Les règles d’aménagement de chaque STECAL sont définies dans les documents d’urbanisme de chaque commune. Difficile donc de spéculer sur les possibilités. Par mesure de simplification on peut juste dire que les règles qui s’appliquent seront celles prévues par la loi.

  • Le texte (R.111-46-1 du Code de l’urbanisme) insiste sur le caractère réversible de cet habitat. Il indique qu’un permis d’aménager sera requis pour l’installation d’au moins deux résidences démontables (créant une surface de plancher totale supérieure à 40 m2) sur des terrains aménagés pour les recevoir. En deçà, une simple déclaration préalable est prévue.
  • En secteur constructible, l’habitat léger nécessite un permis de construire (PC) dès lors qu’il dépasse 20m2(déclaration préalable en deçà).

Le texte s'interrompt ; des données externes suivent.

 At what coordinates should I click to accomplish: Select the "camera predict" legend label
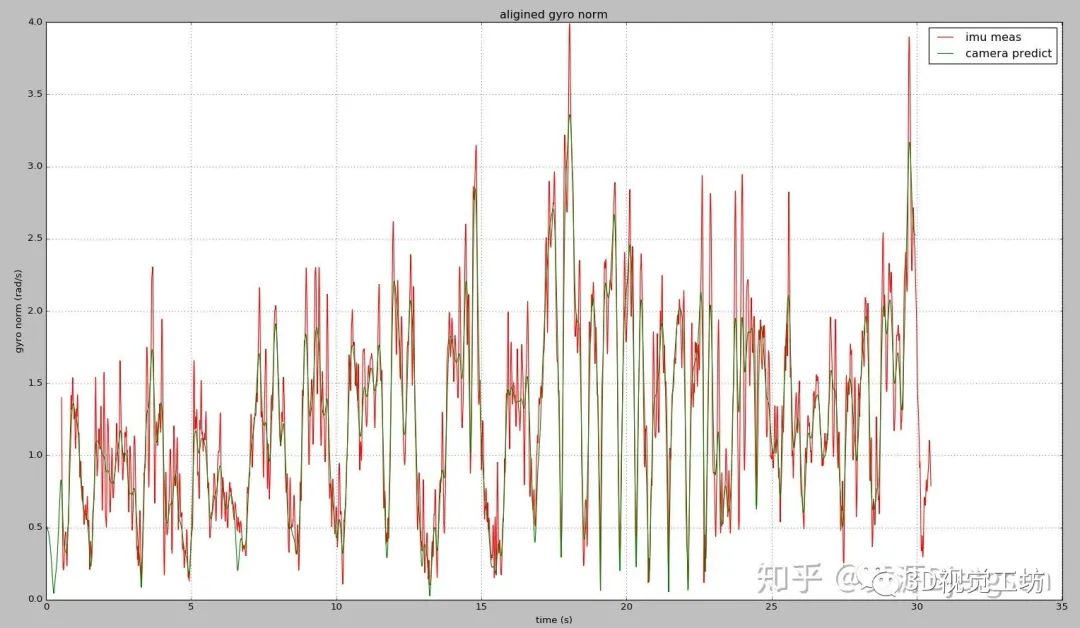(1008, 53)
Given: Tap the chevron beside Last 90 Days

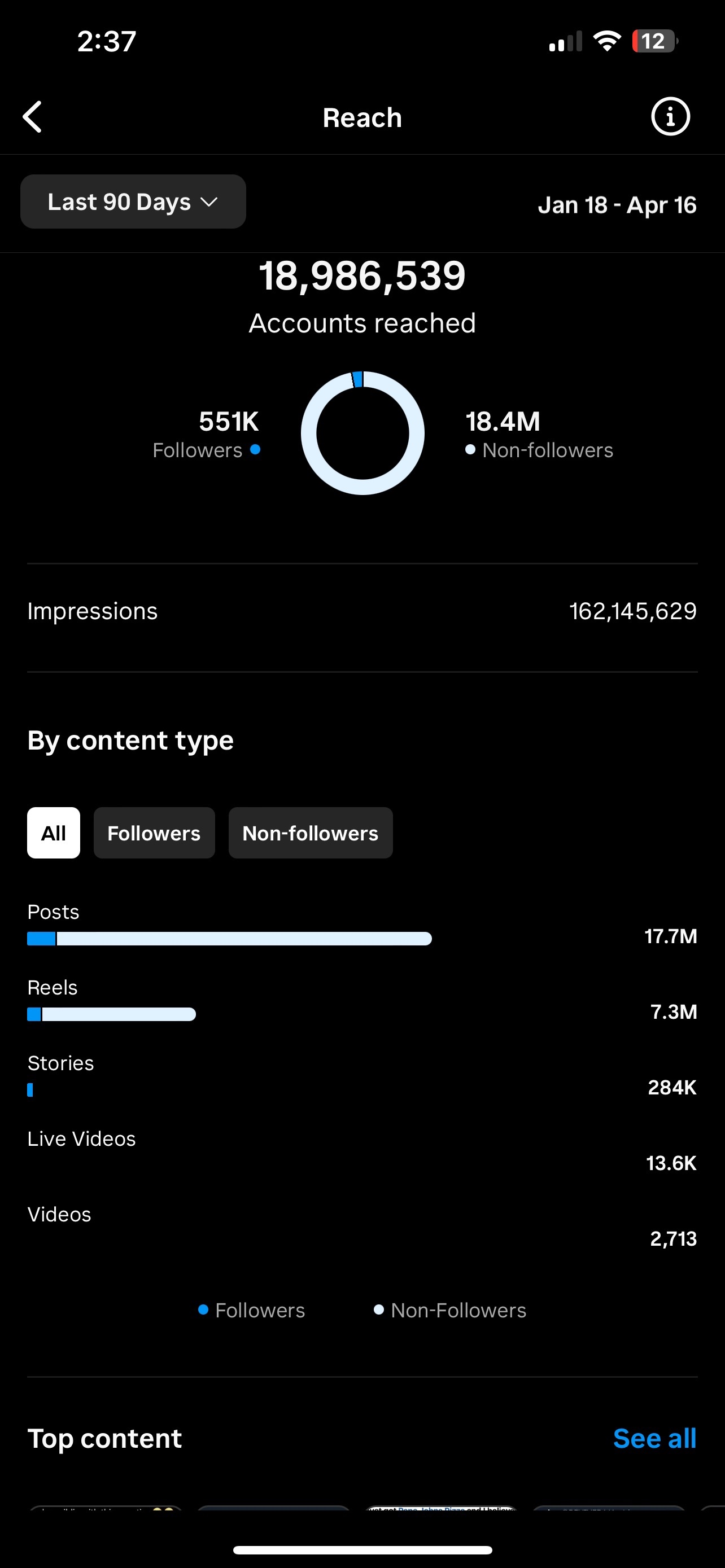Looking at the screenshot, I should [209, 202].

Au-delà de 50 m2, il doit être conforme à la RT2012
  • Vivre dans les règles pour vivre tranquille.


De manière générale, mieux vaut s’en tenir aux règles et pouvoir dormir sur ces deux oreilles.Ces dix dernières années ont vu se combler le vide juridique concernant les habitats légers . La préservation de nos paysages naturels passe par le contrôle de l’urbanisme et plus particulièrement par la lutte contre le mitage urbain. De part cette volonté la création de STECAL à revêtue une forme d’exception aux règles et n’est pas très courante dans les mœurs urbanistiques.

Il faudra vous armer de patience pour réussir à greffer votre projet sur des STECAL existants et encore plus pour en créer un. Le décalage entre la demande et l’offre pourra pousser certains d’entre vous à enfreindre les règles mais il faut savoir que depuis 2019 le projet de loi Engagement et proximité donne la possibilité aux maires de distribuer des “astreintes” à hauteurs de 500 euros par jour a ceux qui n’auront pas respecté L’article 14 de la même loi. Cette loi vise les habitants de terrains privés qui sont installés sans l’autorisation du maire, sous une yourte, une tente, une cabane, un abri de fortune, une caravane, un mobile home, un bus ou un camion aménagé .

Pour conclure:

Habiter en tiny house ailleurs que sur un terrain urbanisable en suivant les règles est très possible en revanche dès lors qu’il s’agit d’autre zones (STECAL) c’est plus délicat, mais pas impossible. Tout se passe dans le dialogue avec votre mairie et/ou la communauté de communes en charge.